We have no doubt that this is the true view, and that the same principle applies to a case in which a verdict of guilty is returned upon all the counts, and sentence is passed upon some of them—especially where, as in the present case, all the counts are against the same person, and no special order is made at the term at which the judgment is rendered, continuing the case for further proceedings. The sentence upon the first two counts, though erroneous and liable to be reversed by writ of error, yet, having been rendered by a court which had jurisdiction of the party and of the offence, on a verdict returned in due form, was not absolutely void. Commonwealth v. Loud, 3 Met. 328. Kite v. Commonwealth, 11 Met. 581, 585. Ex parte Lange, 18 Wall. 163, 174. The sentence might have been amended at the same term, and before any act had been done in execution thereof. Commonwealth v. Weymouth, 2 Allen 144. But after the defendant had been imprisoned under it, and the term had been adjourned without day, the court could not amend it, or set it aside and impose a new sentence instead. Rex v. Fletcher, Rubs. & Ry. 58. Brown v. Rice, 57 Maine, 55. Commonwealth v. Mayloy, 57 Penn.

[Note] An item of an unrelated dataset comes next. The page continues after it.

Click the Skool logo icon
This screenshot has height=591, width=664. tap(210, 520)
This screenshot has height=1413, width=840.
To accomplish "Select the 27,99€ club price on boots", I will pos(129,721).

St. 291. Ex parte Lange, above cited. This is not like a case in which the indictment has been ordered by the court to be laid on file, without any judgment against the defendant, as in Commonwealth v. Dowdican's Bail, 115 Mass. 133.

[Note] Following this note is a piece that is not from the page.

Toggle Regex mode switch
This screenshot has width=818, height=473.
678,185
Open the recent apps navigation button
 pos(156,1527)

The result is, that it was not in the power of the Superior Court, after having rendered one judgment and sentence against the defendant, upon which he had been since imprisoned, to order at a subsequent term that the case should be brought forward and another sentence imposed.

Exceptions sustained.

I. S. Morse, for the defendant.

W. C. Loring, Assistant Attorney General, (C. R. Train, Attorney General, with him,) for the Commonwealth.